実際、松江には全国的にも評価の高い和菓子文化があります。
松江菓子協会のHPを見ると11店舗も。ひとつの市にこんなにあるのも珍しいのでは。 私も今回歩きながら和菓子屋さんをハシゴしましたが、歩ける距離にいくつも店舗があるのが印象的でした。 

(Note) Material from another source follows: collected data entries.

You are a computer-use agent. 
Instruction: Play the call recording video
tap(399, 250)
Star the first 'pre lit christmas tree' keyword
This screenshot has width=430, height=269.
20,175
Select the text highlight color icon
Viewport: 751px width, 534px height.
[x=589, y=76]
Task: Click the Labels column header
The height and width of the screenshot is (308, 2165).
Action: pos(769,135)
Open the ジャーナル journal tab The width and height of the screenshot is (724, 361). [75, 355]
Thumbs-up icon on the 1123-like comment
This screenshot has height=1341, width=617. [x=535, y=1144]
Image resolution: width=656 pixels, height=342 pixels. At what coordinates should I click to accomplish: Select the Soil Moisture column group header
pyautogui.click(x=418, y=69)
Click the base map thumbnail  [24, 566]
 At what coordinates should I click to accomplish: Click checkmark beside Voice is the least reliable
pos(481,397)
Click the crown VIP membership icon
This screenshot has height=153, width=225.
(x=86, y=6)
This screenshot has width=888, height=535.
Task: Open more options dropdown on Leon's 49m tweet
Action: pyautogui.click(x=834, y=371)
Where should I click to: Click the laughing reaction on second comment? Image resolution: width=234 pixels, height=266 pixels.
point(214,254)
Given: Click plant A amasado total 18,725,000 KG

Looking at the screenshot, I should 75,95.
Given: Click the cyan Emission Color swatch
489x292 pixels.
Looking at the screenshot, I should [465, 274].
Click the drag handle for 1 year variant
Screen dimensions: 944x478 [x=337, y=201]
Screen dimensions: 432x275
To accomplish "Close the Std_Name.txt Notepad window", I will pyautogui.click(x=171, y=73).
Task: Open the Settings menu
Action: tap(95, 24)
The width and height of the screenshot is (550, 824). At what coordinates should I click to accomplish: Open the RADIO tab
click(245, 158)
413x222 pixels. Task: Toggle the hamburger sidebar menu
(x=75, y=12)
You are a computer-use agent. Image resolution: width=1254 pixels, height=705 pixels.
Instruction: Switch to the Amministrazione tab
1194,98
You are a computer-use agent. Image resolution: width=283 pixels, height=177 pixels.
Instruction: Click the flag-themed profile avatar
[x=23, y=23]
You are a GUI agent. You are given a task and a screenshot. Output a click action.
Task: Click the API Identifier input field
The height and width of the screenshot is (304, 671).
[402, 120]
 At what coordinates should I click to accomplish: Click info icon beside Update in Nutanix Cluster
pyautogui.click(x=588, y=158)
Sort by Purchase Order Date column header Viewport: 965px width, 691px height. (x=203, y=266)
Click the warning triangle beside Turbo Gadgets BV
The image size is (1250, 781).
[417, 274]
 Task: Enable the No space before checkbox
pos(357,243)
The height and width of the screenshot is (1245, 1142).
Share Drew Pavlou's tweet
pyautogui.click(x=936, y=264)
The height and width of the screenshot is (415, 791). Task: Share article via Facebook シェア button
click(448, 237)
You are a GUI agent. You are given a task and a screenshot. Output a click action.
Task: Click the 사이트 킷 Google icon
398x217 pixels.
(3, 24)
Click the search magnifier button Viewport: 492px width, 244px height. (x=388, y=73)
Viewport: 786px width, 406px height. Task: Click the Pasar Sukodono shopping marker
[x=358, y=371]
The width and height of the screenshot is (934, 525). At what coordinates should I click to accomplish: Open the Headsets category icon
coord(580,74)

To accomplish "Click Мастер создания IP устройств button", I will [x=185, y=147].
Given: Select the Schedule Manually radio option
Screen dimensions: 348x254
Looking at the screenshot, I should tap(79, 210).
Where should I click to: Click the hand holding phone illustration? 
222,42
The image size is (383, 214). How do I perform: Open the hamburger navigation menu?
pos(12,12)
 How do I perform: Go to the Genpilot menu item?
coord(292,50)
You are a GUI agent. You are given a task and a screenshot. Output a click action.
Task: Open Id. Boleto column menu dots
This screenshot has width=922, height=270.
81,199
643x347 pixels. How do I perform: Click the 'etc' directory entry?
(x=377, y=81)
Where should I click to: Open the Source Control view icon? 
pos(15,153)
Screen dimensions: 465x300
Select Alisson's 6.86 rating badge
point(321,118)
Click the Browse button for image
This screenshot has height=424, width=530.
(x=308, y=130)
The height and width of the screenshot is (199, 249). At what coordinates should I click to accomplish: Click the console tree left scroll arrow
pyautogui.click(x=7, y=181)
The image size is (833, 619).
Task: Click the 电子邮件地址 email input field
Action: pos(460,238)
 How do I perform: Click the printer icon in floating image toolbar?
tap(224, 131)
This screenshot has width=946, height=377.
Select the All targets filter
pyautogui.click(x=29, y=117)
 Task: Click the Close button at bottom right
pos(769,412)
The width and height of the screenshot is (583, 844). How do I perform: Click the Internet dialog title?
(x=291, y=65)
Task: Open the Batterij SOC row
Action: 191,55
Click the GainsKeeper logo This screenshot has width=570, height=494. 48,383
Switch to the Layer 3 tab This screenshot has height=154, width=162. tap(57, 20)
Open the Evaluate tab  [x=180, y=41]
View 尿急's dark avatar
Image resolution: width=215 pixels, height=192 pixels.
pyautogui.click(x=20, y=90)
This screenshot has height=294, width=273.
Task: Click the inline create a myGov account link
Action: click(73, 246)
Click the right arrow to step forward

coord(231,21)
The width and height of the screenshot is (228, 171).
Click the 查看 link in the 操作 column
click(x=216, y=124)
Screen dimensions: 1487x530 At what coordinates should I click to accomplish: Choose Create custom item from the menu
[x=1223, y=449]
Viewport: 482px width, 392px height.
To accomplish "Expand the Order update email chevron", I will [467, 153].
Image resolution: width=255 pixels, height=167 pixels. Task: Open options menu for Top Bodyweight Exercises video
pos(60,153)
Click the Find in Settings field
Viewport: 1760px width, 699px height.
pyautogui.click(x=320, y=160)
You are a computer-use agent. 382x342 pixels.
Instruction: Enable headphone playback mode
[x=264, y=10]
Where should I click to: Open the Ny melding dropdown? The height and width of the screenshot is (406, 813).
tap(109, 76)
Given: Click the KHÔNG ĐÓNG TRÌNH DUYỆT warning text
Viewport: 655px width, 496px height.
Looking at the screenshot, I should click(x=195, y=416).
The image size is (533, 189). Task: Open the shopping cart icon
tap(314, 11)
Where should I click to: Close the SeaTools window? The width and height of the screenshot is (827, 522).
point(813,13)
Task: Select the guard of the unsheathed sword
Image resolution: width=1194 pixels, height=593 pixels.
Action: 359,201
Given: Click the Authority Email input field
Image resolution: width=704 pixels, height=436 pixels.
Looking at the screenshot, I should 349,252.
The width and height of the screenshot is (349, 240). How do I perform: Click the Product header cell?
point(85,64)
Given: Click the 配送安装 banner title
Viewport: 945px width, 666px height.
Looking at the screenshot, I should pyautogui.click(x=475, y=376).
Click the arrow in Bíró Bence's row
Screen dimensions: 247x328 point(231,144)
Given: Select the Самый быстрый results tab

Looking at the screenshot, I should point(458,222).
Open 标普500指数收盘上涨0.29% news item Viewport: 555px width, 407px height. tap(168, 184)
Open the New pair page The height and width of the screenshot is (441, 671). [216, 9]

そんな松江の和菓子は、文化的な位置づけとしては常に「お茶を引き立てる存在」だったそう。 甘さは控えめで、見た目や季節感が重視されるのも、茶の湯との調和を前提としているから。
和菓子は目で味わい、その和菓子の生まれた背景を感じ、そのうえでお茶とともに完成する。「共にあることで価値が生まれる」という松江らしい美意識が表れています。

松江のお茶文化が教えてくれること

松江のお茶文化が私たちに教えてくれるのは、効率やスピードとは異なる価値観。
立ち止まり、整え、相手を思う。
そうした行為が、街の文化として長く受け継がれてきました。
街を歩いていると、普段いる東京とは違う、静かなゆったりとした時間を過ごせました。

松江を訪れるとき、ぜひ和菓子だけでなく、その背後にある「お茶の時間」に目を向けてみてはいかがでしょうか。
そこには、城下町が育んできた静かで豊かな日本茶文化が、今も息づいています。